TheEqualizer wrote:You gotta be careful going vegetarian. How many times do you see someone decide to go vegetarian in college and then start to live on Diet Coke and Doritos? Not exactly making a healthy change:
http://news.yahoo.com/blogs/sideshow/go ... 53959.html
I think it's a supreme challenge and my hat's seriously off to my friends who do it well and manage to really keep up their protein/heath levels. It's a lot of work. I tend to run iron and b-vitamin deficient and it gave me a fair number of health issues in earlier years when I was eating a nearly vegetarian diet (even with a lot of beans and dark greens in my diet.)

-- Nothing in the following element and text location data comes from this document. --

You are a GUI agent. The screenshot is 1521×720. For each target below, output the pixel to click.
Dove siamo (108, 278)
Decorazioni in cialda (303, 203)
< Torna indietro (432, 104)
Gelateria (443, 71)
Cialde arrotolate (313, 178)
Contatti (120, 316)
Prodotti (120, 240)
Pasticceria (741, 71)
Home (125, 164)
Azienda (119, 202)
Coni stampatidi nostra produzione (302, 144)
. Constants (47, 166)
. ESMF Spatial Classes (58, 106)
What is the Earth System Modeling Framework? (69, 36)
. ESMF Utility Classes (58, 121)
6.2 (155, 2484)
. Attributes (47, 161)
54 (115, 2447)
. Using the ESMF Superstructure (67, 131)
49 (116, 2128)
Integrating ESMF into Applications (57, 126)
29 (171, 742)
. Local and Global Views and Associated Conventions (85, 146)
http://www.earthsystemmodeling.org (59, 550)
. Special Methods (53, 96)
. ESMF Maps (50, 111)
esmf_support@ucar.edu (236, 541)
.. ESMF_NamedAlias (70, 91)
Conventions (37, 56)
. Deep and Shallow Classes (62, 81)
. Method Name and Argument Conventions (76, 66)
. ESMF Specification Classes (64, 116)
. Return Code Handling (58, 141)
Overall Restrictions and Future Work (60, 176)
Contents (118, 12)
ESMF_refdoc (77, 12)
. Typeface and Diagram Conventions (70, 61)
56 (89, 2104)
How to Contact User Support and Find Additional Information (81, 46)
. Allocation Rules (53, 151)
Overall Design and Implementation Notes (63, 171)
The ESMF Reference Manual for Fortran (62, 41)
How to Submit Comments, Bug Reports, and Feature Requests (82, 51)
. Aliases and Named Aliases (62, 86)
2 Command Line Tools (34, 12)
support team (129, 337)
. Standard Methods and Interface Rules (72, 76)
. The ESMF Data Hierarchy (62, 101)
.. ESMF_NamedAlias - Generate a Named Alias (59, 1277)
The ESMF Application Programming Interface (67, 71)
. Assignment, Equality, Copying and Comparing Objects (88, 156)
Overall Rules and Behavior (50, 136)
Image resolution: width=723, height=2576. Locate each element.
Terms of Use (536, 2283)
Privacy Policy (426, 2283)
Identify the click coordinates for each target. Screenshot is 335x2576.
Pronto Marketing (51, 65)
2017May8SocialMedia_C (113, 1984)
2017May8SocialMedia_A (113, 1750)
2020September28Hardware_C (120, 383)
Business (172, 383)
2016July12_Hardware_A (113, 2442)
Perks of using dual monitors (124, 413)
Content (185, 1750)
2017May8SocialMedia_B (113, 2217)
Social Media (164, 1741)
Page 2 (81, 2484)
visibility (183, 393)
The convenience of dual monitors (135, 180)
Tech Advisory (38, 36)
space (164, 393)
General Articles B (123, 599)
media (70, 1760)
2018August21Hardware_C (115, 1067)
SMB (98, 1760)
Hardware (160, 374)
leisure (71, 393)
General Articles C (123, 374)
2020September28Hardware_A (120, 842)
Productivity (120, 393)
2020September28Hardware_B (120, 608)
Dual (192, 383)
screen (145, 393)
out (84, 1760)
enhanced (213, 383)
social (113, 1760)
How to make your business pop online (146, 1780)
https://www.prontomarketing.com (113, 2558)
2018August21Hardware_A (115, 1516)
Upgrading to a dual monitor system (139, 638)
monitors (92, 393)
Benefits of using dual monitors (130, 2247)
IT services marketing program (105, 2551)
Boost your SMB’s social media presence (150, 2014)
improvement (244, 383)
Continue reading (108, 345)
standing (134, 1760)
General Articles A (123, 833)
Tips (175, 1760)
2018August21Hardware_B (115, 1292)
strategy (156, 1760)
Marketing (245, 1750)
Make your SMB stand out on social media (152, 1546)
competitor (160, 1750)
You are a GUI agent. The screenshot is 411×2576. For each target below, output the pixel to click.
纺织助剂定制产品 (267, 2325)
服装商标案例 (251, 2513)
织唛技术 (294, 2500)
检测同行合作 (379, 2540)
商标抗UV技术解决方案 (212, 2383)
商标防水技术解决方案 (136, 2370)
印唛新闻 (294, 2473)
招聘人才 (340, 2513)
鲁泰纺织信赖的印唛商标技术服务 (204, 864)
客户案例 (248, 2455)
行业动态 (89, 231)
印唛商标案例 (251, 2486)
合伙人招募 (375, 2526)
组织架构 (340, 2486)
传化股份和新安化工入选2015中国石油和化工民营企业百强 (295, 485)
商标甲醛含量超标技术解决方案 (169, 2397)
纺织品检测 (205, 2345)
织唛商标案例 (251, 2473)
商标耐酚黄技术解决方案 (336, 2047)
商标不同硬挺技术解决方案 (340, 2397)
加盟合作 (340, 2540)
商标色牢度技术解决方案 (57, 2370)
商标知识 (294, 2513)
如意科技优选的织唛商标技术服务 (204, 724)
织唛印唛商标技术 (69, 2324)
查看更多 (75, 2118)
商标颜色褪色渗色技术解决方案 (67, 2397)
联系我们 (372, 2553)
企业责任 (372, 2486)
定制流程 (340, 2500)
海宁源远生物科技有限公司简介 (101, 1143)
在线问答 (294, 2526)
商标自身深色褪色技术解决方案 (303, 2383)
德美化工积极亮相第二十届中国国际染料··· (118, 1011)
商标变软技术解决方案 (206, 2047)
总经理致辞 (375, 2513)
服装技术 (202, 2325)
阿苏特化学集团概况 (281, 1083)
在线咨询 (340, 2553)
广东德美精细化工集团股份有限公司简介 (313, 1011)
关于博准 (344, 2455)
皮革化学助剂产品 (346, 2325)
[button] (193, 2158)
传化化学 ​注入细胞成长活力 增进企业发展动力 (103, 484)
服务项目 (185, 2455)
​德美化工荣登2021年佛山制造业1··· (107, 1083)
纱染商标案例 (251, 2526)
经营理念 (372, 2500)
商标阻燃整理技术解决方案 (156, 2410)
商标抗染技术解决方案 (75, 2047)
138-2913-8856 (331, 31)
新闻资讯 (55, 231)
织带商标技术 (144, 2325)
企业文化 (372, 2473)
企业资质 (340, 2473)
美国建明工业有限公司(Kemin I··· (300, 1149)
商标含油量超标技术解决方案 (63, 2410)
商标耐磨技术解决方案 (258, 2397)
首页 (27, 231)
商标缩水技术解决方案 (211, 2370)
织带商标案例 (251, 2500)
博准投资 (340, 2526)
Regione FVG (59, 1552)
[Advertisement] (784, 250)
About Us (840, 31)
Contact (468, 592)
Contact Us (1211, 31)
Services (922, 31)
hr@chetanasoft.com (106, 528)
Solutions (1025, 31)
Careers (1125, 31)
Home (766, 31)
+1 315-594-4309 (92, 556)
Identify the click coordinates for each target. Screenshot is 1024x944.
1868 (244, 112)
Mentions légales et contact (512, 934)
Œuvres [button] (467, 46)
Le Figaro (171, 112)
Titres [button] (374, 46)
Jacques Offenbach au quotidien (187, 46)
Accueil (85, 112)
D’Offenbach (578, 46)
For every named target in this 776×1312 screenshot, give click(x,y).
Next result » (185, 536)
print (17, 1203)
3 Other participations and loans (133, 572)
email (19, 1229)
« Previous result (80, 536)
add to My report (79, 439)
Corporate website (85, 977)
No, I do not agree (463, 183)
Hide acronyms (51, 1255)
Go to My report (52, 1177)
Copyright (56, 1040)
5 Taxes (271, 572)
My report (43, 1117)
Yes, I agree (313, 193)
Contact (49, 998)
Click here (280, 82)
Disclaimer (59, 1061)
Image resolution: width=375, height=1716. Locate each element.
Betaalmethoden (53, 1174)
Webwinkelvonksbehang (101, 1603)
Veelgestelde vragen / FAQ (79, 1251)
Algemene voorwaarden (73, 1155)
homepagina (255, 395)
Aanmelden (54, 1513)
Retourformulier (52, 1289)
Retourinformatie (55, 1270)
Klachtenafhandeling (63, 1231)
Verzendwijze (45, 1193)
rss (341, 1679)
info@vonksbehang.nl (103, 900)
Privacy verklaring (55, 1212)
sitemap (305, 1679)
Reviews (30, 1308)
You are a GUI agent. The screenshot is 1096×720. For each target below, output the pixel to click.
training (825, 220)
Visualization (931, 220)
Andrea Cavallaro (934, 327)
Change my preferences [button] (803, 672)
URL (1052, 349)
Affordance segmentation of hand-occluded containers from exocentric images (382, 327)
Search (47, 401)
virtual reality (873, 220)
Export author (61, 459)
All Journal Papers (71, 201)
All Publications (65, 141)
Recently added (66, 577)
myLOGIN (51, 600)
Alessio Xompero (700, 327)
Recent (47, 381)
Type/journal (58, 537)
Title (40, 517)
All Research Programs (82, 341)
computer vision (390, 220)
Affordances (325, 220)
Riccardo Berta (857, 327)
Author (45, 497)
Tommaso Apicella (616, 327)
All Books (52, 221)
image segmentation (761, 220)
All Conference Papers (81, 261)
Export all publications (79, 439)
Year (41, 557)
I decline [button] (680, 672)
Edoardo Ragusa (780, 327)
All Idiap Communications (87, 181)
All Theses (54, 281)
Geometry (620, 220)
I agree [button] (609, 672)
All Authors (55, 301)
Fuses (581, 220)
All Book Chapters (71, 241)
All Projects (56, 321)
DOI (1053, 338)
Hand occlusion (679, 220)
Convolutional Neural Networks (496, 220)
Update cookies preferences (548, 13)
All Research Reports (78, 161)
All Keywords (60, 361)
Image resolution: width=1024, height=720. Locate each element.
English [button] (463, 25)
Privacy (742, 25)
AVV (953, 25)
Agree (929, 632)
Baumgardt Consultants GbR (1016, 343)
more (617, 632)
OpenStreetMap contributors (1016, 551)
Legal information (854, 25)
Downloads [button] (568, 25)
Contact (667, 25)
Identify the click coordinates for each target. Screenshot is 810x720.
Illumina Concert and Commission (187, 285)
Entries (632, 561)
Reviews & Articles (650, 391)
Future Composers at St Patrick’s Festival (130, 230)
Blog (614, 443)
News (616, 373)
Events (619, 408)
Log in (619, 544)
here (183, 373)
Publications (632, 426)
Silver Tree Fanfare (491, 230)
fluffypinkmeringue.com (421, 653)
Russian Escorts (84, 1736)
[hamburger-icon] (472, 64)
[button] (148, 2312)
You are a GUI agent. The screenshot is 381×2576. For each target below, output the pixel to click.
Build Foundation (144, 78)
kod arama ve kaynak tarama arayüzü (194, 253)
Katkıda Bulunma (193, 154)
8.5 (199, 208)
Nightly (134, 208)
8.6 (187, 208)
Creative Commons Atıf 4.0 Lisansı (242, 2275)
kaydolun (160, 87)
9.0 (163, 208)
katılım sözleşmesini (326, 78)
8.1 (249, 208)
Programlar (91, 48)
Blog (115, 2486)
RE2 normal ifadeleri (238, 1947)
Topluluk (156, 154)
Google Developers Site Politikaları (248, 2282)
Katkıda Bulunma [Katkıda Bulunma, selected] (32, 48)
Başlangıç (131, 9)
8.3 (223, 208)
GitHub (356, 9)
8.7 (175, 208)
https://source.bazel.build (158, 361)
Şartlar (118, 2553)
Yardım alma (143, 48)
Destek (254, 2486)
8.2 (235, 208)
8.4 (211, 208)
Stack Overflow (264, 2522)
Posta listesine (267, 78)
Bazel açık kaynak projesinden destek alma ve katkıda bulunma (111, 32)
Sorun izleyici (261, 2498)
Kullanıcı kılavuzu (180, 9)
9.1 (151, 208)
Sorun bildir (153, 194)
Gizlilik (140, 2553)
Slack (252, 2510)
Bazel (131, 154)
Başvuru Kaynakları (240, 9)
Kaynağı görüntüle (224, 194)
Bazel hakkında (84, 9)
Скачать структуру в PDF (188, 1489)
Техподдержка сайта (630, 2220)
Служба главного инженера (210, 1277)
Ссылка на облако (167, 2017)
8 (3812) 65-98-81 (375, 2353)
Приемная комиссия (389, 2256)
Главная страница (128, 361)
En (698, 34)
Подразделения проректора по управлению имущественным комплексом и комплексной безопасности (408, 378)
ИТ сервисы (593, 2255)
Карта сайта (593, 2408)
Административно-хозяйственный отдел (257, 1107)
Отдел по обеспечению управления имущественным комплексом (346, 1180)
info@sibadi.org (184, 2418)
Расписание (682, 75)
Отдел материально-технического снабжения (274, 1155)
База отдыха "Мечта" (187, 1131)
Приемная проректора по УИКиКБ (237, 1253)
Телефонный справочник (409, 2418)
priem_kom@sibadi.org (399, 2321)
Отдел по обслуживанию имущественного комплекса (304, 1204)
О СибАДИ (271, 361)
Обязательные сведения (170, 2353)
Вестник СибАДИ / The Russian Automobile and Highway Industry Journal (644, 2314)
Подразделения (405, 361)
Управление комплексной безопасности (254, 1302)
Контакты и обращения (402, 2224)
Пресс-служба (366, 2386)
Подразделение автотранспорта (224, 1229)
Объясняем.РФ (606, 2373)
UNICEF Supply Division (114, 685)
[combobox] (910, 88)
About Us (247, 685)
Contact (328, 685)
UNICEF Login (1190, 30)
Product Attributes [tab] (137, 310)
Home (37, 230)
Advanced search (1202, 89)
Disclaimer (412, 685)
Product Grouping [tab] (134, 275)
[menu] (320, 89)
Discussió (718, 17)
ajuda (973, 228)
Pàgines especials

What frustrates me is I have a dear friend who is vegetarian for religious reasons, which I totally appreciate and she's been absolutely dedicated to it for decades. But, she's also diabetic and "hates most vegetables" (her words, not mine), and doesn't cook for herself, so her diet ends up consisting of pasta, cheese and take-out Indian food loaded with oils and carbs. I've actually tried repeatedly to introduce her to some simple vegetable/tofu-based country-style Japanese & Chinese recipes that are easy to make, healthy, tasty and with the vegetables "disguised" so she'd eat them, and she agreed she liked them...but she just won't try to cook for herself and I've just watched her health deteriorate year by year for almost a decade. It's made me so sad.